(DOCUMENT SECTION)
-------

SCT Inst transactions can be made in a number of European countries since November 2017 and it aims to progressively reach the 36 SEPA countries and territories. The list of participating PSPs is publicly available in the Register of Participants. All PSPs are encouraged to adhere rapidly to the scheme, at least as receivers of transactions, in order to give it momentum as soon as possible.
Instant payments, also known as ‘immediate’ or ‘real-time’ payments, offer many benefits to all payment stakeholders, be they end-users or service providers.
- Instant payments are the closest substitute to cash: the transfer of money is immediate and available 24/7/365.
In particular, they have the potential to develop in the person-to-person and person-to-business segments in situations where cash and cheques are currently widely used. They may reduce the cost of managing cash and cheques, which are the most expensive means of payment at the level of the entire economy. They further facilitate electronic and mobile commerce payments.
This EPC Report to the ERPB on instant payments (June 2015) lists many examples of use cases for instant payments, such as the payment of a share of a bill (restaurant, joint gift, etc.), services requiring on-the-spot payment and the purchase of high-value goods (second-hand cars, antiques, etc.) between two individuals
- The 24/7 availability of funds can help business customers improve their cash-flow management and reduce their need for external financing.
- Instant payments can act as a springboard for PSPs to develop other 24/7/365 financial services and products to better serve their customers and attract new clients.
Instant payments are a useful tool to spread the use of digital interaction channels between PSPs and their clients.

-------

(DATA FOR PROCESSING)
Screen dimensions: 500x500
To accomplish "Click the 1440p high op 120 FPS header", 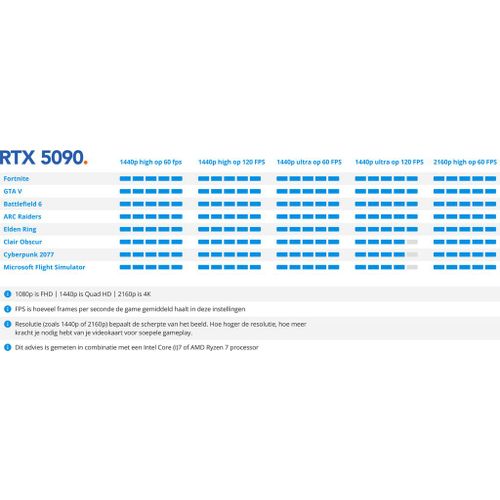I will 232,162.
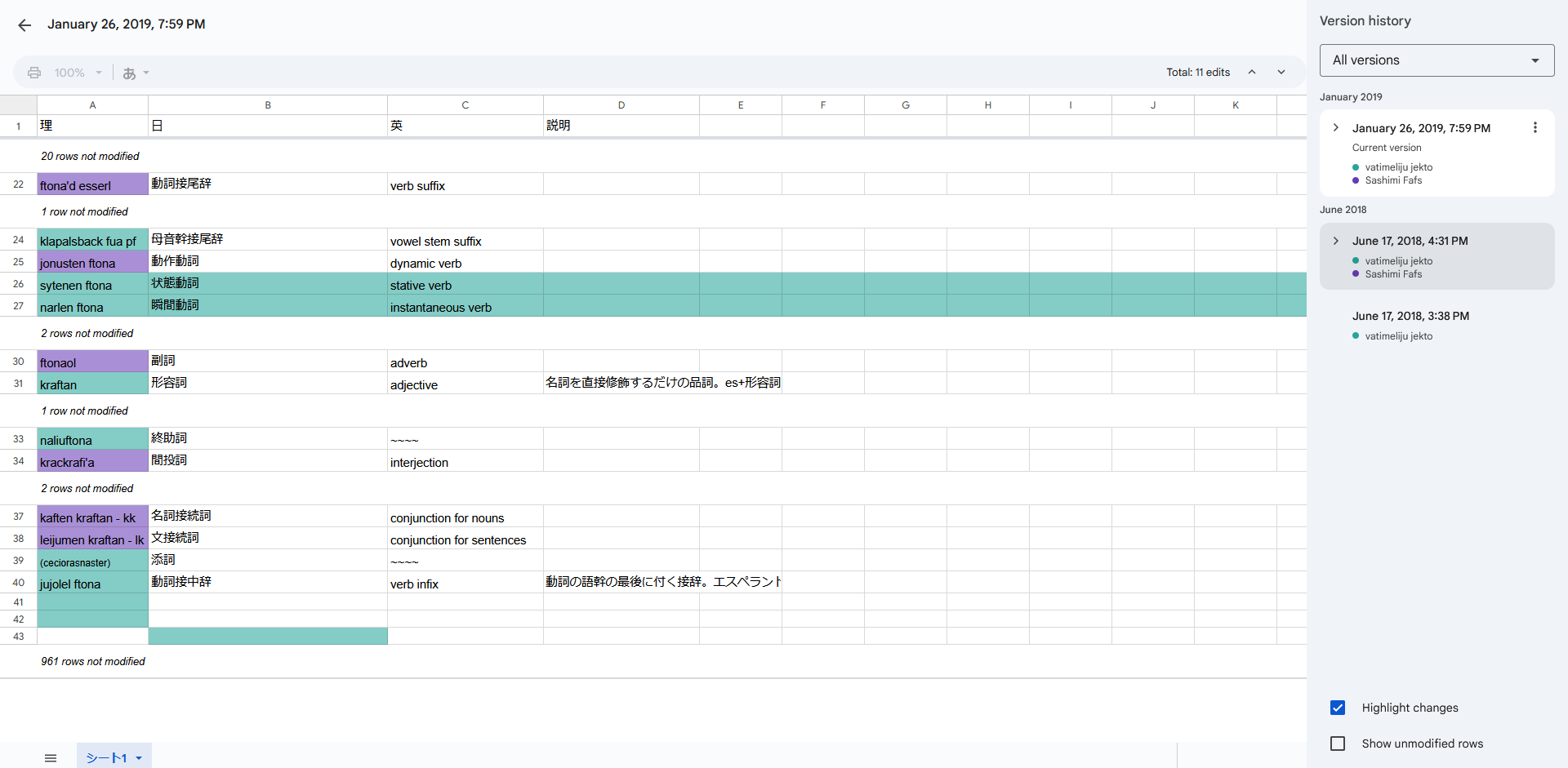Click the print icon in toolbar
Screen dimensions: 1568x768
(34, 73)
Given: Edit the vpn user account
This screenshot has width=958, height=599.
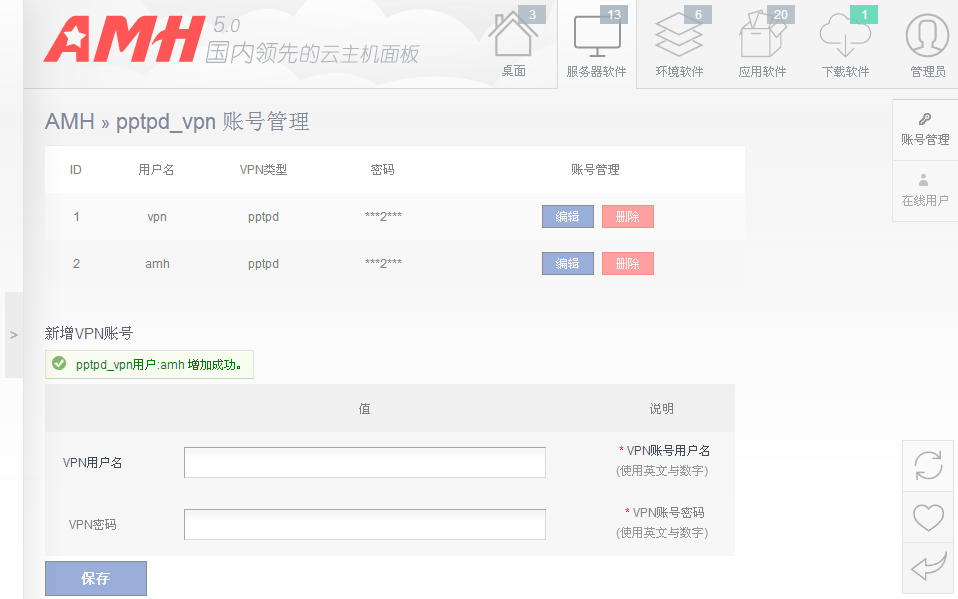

-------

(THE TASKS)
**A)** According to the instant payments text, since when have SCT Inst transactions been possible in some European countries?
**B)** Write out the listing word for word, starting at the line that contains "Given: Edit the vpn user account" and going to the end of the listing, without the pictures.
The instant payments text and the listing have nothing to do with each other.

(ANSWERS TO THE TASKS)
**A)** Since November 2017.

**B)**
Given: Edit the vpn user account
This screenshot has width=958, height=599.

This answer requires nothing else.